Another Quick Google Maps Mashup

Recently an organization called the Land Use and Environmental Services Agency (LUESA) approached us about making a quick application for a festival they were having. Basically they wanted to give their staff the ability to key in their address and find the nearest transit locations - bus stops, park and rides, and light rail stops. LUESA is very proactive in promoting all things green, and encouraging public transit for their staff fits right in.

Our LUESA contact indicated the local transit system’s web site had no such functionality, and, after visiting their web site, I was surprised to find this an accurate assessment of the facts. So I’d have to make something, and since the festival was coming quickly, I had to move fast.

Fortunately, it wasn’t a problem. Everything I needed I already had or could easily get:

  • Transit data (already had it)
  • Web services for a distance search (already had it)
  • Map interface with geocoding and routing (Google Maps already has it)
  • A decent layout (grabbed one from Open Source Web Design, a site I use a lot)
Add in a little jQuery to help throw everything together, and I was able to do the whole thing in about 4 hours - 3 to do the site with no styling, and then once the customer gave the thumbs up, 1 hour to wedge it into a OSWD template. The festival is long past, but I still have the site up, which you can see here:

It’s not the cleanest code in the world, but it works, and it was a big hit at the festival.

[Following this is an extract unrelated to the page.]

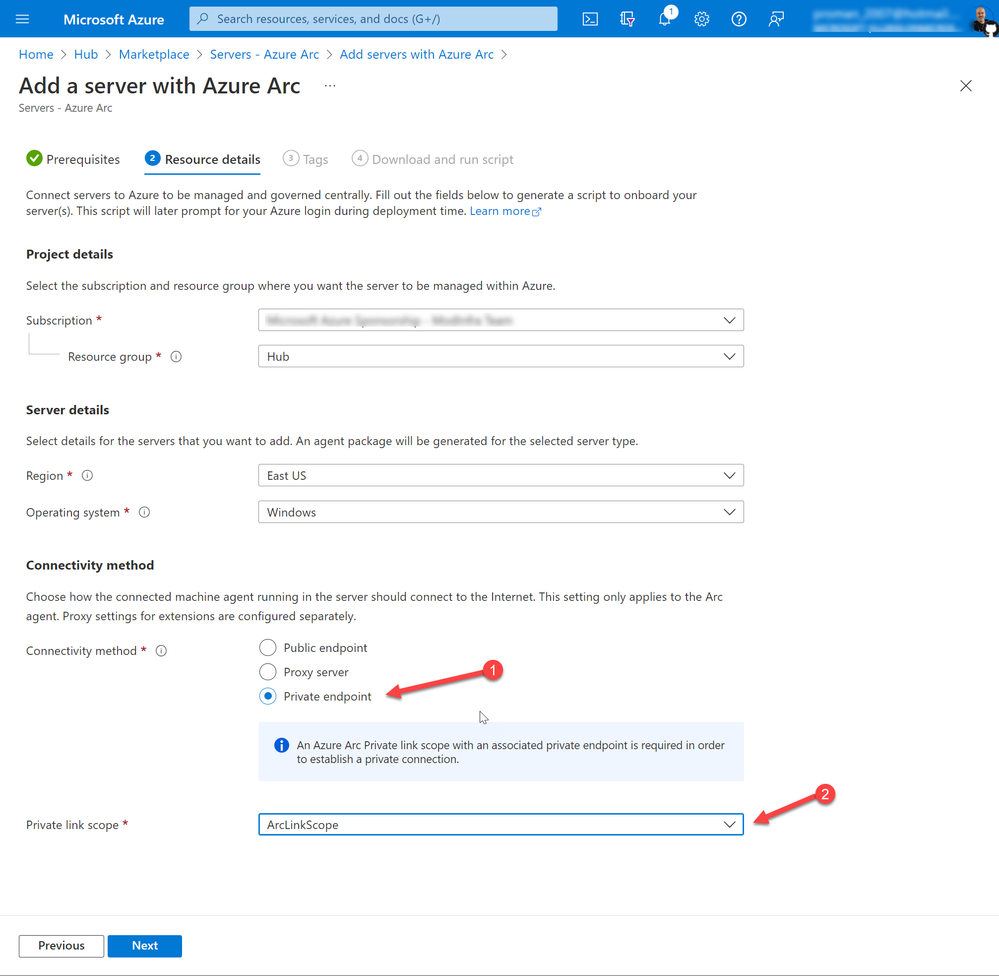Launch Cloud Shell from top bar
Image resolution: width=999 pixels, height=976 pixels.
click(590, 19)
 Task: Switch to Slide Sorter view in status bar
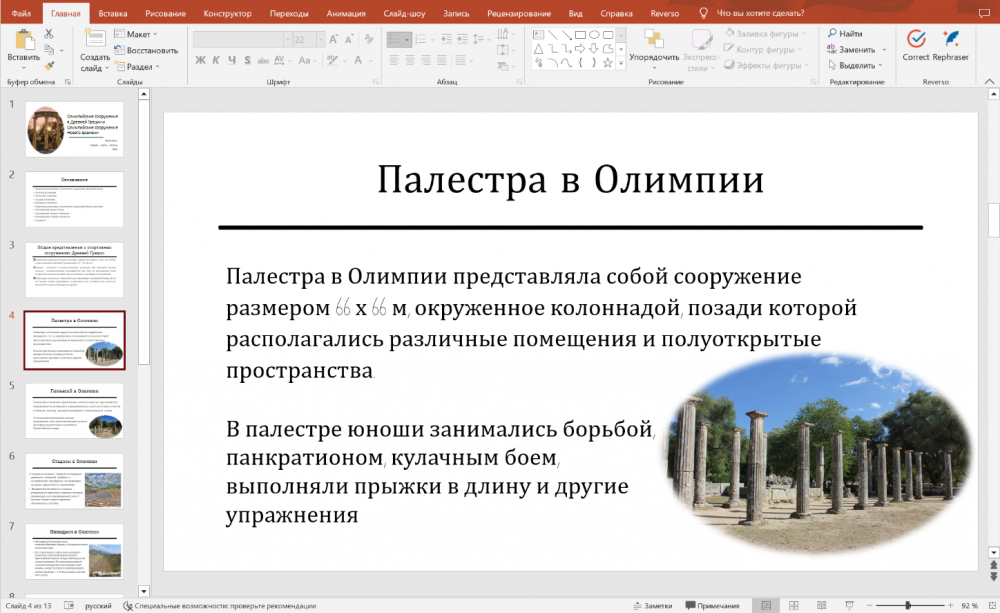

Lately I’ve been feeling less like an application developer and more like an application designer. I still write some low level code, but more and more I’m writing code to stitch things together rather than to do things by themselves. I have web services handing for geoprocessing and mapping, public API’s for things like mapping and geocoding and routing, Javascript libraries to handle AJAX requests and page animations - I feel less like a violinist and more like a conductor. And it’s fantastic. A site like this could have easily taken 10x the development time just a few years ago, and the result likely would have been slower, less stable, and the code less reusable. Now it’s almost trivial.

We did contact the local transit agency to see if this would be something they’re interested in or if we could help them improve their existing site, but to their credit they had already recognized the shortcomings in their current system and have a replacement in the works.